3. The salt of claim 2 , which is characterized by an X-ray powder diffraction (XRPD) spectrum substantially as shown in FIG. 5A or FIG. 5B .
4. A pharmaceutical composition comprising a therapeutically effective amount of the salt according to claim 1 in association with one or more pharmaceutically acceptable carriers.
5. The pharmaceutical composition of claim 4 , wherein the one or more pharmaceutically acceptable carriers comprise a biocompatible polymer.
6. The pharmaceutical composition of claim 5 , wherein the biocompatible polymer is cellulose.
7. The pharmaceutical composition of claim 4 , wherein the one or more pharmaceutically acceptable carriers comprise a saccharide.
8. The pharmaceutical composition of claim 7 , wherein the saccharide is a sugar alcohol.
9. The pharmaceutical composition of claim 8 , wherein the sugar alcohol is mannitol.
10. The pharmaceutical composition of claim 4 , wherein the one or more pharmaceutically acceptable carriers comprise talc.
11. The pharmaceutical composition of claim 4 , wherein the one or more pharmaceutically acceptable carriers comprise an organic acid.
12. The pharmaceutical composition of claim 11 , wherein the organic acid is acetic acid.
13. The pharmaceutical composition of claim 4 , wherein the pharmaceutical composition is formulated for oral administration.
14. The pharmaceutical composition of claim 4 , wherein the pharmaceutical composition comprises solid granules.

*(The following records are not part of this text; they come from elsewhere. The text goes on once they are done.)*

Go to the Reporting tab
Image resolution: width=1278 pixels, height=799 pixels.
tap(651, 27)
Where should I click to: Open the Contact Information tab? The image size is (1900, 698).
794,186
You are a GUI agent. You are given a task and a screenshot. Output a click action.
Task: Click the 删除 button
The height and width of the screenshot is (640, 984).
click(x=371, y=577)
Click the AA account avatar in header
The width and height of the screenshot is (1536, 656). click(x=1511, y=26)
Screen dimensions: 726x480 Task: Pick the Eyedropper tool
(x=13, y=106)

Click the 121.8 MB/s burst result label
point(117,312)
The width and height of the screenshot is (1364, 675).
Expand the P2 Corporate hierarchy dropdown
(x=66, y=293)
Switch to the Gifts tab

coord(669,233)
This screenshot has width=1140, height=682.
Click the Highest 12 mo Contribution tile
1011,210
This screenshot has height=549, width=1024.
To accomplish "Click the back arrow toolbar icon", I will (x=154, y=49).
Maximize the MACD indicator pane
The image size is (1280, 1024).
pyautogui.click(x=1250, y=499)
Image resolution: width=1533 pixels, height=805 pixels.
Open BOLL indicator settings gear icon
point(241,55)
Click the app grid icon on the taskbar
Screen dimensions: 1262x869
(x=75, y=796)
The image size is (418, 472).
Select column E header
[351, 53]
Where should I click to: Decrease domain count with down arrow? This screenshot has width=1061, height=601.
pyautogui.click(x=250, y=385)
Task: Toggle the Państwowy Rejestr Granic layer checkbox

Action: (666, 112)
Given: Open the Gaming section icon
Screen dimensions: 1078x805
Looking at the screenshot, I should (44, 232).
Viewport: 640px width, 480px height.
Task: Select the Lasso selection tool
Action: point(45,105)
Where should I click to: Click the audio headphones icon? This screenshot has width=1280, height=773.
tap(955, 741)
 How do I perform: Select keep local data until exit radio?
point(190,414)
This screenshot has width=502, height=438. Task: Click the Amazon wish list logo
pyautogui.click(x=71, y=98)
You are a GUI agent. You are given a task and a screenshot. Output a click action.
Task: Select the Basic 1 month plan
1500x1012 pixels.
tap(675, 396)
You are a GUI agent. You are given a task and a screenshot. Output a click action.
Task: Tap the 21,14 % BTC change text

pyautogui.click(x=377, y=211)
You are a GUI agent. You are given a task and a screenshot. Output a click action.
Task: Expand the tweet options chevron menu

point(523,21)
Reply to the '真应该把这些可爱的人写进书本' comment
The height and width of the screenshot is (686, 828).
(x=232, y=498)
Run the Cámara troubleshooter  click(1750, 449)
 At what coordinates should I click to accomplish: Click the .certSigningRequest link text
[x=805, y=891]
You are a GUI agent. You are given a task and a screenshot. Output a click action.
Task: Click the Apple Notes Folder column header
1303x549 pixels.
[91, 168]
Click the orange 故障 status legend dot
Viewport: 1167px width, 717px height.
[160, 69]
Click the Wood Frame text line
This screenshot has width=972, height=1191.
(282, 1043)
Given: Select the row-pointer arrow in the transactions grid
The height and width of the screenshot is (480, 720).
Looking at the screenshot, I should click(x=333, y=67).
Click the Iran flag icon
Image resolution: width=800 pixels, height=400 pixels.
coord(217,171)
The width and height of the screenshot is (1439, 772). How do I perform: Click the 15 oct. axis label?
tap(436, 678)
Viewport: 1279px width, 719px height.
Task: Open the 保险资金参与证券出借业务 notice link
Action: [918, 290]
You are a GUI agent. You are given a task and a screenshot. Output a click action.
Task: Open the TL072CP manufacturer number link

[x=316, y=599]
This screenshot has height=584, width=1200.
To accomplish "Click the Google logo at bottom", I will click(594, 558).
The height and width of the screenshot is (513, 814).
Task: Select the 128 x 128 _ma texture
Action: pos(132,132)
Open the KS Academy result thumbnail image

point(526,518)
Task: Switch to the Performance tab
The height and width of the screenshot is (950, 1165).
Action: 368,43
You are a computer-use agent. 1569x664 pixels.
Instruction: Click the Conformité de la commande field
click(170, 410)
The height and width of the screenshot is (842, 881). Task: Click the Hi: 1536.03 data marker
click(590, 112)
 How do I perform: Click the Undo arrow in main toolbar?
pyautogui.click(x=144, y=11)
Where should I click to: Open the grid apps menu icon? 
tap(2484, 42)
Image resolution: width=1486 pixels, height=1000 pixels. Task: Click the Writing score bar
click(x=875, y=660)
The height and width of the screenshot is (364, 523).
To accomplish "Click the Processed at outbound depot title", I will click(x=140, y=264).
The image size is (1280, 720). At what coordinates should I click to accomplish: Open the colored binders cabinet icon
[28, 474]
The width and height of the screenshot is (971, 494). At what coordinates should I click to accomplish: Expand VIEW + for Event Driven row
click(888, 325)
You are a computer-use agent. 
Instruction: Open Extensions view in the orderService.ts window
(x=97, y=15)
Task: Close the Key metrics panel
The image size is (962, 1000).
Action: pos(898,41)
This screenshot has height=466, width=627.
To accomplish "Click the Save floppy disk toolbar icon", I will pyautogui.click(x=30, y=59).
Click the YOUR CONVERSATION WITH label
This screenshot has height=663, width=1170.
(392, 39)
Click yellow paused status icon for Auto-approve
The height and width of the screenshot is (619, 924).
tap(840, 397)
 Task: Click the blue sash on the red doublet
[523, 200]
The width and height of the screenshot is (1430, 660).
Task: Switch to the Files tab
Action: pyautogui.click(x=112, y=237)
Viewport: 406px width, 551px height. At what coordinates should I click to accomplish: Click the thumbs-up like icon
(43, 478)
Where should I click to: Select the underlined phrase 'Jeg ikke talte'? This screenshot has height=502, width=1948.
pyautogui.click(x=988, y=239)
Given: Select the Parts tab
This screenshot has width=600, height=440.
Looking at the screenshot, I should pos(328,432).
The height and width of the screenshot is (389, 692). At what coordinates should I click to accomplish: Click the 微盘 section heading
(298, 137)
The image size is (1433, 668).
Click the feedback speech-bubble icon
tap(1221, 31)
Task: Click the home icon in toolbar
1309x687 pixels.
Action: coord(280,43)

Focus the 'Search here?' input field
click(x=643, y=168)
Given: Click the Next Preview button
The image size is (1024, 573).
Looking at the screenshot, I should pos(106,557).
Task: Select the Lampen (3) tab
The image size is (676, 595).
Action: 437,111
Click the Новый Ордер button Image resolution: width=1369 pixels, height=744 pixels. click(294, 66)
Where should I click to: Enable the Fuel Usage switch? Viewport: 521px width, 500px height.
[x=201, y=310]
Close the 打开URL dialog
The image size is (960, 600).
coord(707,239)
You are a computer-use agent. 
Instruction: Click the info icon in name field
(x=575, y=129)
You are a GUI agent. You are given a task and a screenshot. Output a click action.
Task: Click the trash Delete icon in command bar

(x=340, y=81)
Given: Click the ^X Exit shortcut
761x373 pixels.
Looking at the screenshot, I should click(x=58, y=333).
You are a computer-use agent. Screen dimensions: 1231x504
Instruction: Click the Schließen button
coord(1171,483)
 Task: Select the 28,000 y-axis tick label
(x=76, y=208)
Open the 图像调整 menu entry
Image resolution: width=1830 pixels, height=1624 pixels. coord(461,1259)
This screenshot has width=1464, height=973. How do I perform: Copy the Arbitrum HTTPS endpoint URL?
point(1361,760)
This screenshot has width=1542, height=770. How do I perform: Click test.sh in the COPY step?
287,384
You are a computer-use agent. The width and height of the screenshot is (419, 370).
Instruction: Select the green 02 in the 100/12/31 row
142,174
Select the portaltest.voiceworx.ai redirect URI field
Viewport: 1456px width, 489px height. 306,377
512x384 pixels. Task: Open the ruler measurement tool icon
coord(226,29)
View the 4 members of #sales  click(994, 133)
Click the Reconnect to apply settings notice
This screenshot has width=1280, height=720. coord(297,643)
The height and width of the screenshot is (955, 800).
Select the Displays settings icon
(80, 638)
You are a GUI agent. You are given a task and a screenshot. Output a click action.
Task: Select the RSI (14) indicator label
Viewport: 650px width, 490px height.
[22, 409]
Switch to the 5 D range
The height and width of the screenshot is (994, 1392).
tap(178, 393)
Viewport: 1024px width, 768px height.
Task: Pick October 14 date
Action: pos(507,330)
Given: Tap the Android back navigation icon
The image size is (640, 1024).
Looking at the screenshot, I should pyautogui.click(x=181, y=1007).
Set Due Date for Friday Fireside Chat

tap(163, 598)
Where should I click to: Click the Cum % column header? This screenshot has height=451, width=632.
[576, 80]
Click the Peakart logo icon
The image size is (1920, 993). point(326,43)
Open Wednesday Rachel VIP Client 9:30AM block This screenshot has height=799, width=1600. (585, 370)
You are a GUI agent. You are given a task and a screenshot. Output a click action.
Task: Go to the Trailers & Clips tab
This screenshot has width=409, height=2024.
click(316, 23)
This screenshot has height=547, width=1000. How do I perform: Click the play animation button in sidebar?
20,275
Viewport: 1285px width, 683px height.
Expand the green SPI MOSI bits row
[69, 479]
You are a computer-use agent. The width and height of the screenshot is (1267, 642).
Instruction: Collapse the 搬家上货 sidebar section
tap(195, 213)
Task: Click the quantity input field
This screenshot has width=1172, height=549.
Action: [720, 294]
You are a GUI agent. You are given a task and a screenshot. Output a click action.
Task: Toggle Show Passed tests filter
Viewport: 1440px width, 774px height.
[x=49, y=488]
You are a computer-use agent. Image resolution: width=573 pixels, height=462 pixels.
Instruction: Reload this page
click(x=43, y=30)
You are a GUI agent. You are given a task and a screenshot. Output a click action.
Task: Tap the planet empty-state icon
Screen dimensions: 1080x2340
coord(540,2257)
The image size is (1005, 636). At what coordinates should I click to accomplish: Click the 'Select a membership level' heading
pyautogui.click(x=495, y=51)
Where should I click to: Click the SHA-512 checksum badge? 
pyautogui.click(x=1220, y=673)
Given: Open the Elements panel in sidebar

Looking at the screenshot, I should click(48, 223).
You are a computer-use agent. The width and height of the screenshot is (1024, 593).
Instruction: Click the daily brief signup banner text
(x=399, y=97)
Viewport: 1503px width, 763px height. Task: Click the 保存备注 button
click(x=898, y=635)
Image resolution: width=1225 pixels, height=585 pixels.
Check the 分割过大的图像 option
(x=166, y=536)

15. A process for preparing the salt of claim 1 comprising the steps of (1) contacting an equivalent of DAA (denatonium acetate, anhydrous) with methyl isobutyl ketone and water such that the water concentration is above 10 weight percent, (2) recovering a resultant solid phase, and (3) removing the solid phase therefrom.
16. A process for preparing the salt of claim 1 comprising contacting anhydrous denatonium acetate with a lower alkyl isobutyl ketone and water, resulting in formation of a solid phase comprising denatonium acetate monohydrate.
17. The process of claim 16 , wherein the lower alkyl isobutyl ketone is methyl isobutyl ketone or ethyl isobutyl ketone.
18. The process of claim 16 , wherein contacting the anhydrous denatonium acetate with a lower alkyl isobutyl ketone and water forms a composition in which the water concentration is above 10 weight percent.
19. The process of claim 16 , wherein the denatonium acetate monohydrate is a crystalline monohydrate.
20. The process of claim 19 , wherein the crystalline monohydrate is characterized by an X-ray powder diffraction (XRPD) spectrum substantially as shown in FIG. 5A or FIG. 5B .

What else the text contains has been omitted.